Verifying Data against a list of symbol characters

  • I have a database that is fed from a secondary DB. AT times the secondary database allows users to enter symbols in the name field. I am trying to isolate or list the names that have other than standard name symbols - ' examples, and letters.

  • You might want to look into the wildcards used in a LIKE query.

    For details please see BOL, section "LIKE", examples.

    Another option would be to check if the string contains an ASCII() value outside a given range.

    It depends what exactly you're looking for...



    Lutz
    A pessimist is an optimist with experience.

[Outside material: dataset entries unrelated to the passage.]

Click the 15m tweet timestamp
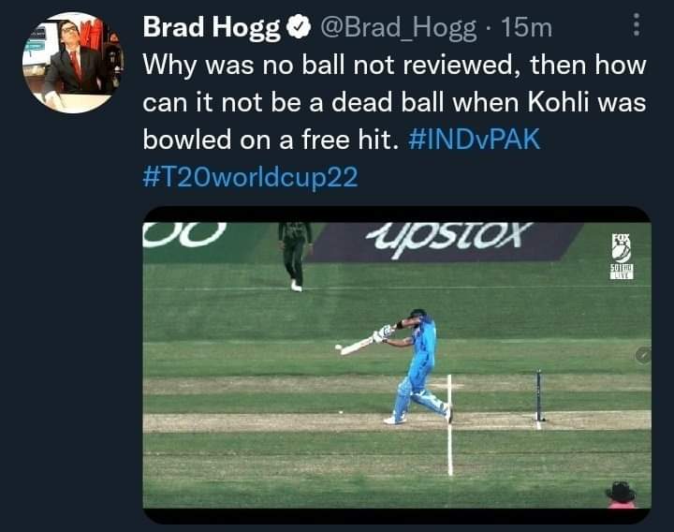This screenshot has height=532, width=674. point(527,29)
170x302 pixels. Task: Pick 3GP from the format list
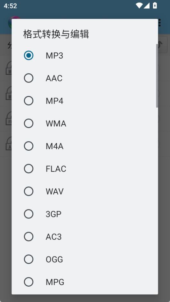coord(85,214)
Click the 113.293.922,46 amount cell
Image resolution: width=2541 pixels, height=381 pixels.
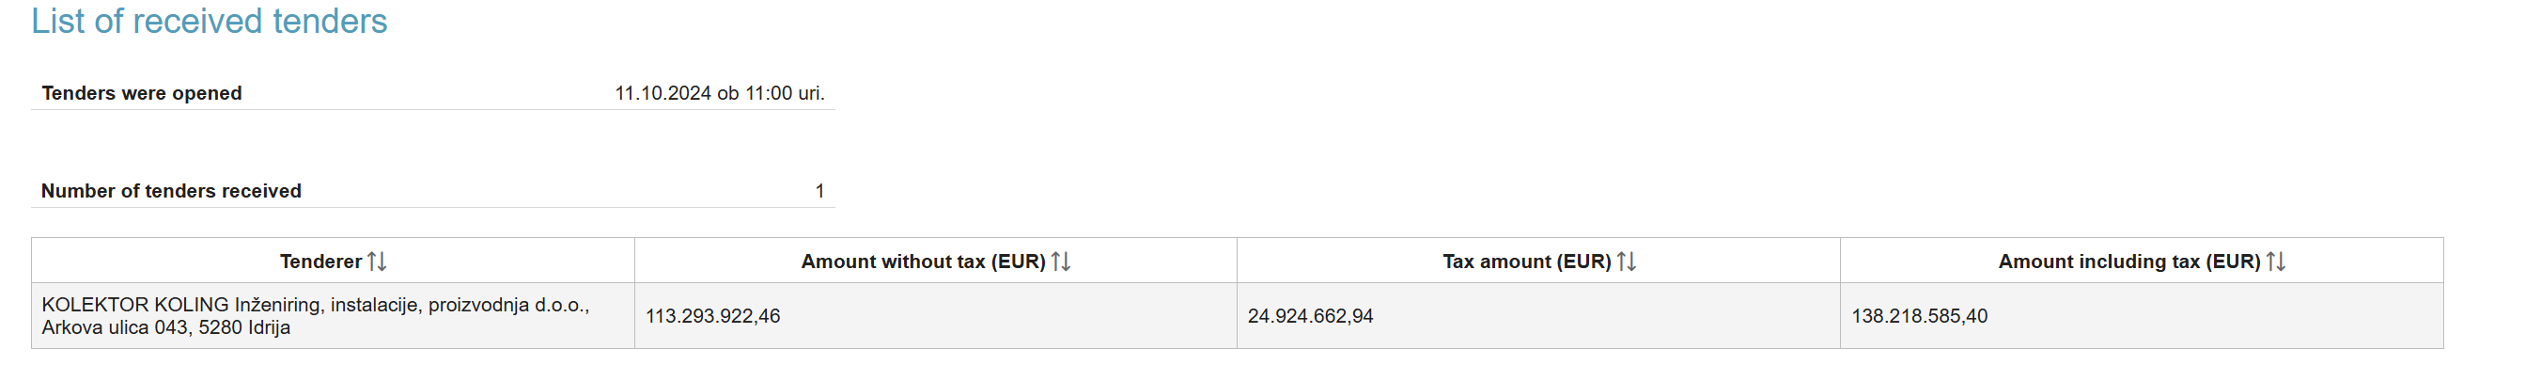pyautogui.click(x=712, y=317)
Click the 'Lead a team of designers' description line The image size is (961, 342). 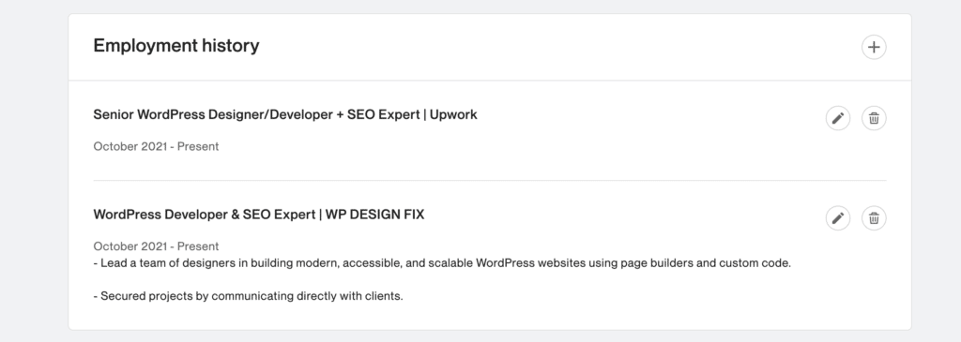(442, 263)
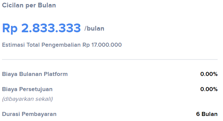This screenshot has width=223, height=121.
Task: Click the word Estimasi below the amount
Action: point(13,45)
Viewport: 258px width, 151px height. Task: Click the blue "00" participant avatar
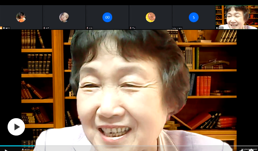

    How to get fast answers to your question[/url]
    How to post performance related questions[/url]
    Links for Tally Table [/url] , Cross Tabs [/url] and Dynamic Cross Tabs [/url], Delimited Split Function[/url]

  • If you do not have a listing of the ASCII character sets go to:

    http://msdn.microsoft.com/en-us/library/4z4t9ed1.aspx

    with these you can compose a T-SQL statement using either the CHAR and/or ASCI functions to test each character in the name to identify those that you wish to replace.

    If you would post some sampke data (not actual names) some one would be able to assist you in composing the necessary T-SQL statement.

    If everything seems to be going well, you have obviously overlooked something.

    Ron

    Please help us, help you -before posting a question please read[/url]
    Before posting a performance problem please read[/url]

  • Most commonly I will get data like this

    LastName

    SmithJohn

  • I usually get data like this in error

    LastName FirstName

    Smith John

    S#ith Jane

    \ Jim

    Anderson Ken

    Smith-Barny Andre'

    What I am trying to get is comes way to find those records that have invalid symbols. As the last record denotes a name that has valid characters - and ' while lines 2 and 4 have invalid characters # and \ , the other lines having standard names.

  • Robert.Weeden (5/18/2010)


    Most commonly I will get data like this

    LastName

    SmithJohn

    ???

    Seems like the page formatting eat up all your "special" character... Maybe you could provide a (small) screen shot as an image?



    Lutz
    A pessimist is an optimist with experience.

    How to get fast answers to your question[/url]
    How to post performance related questions[/url]
    Links for Tally Table [/url] , Cross Tabs [/url] and Dynamic Cross Tabs [/url], Delimited Split Function[/url]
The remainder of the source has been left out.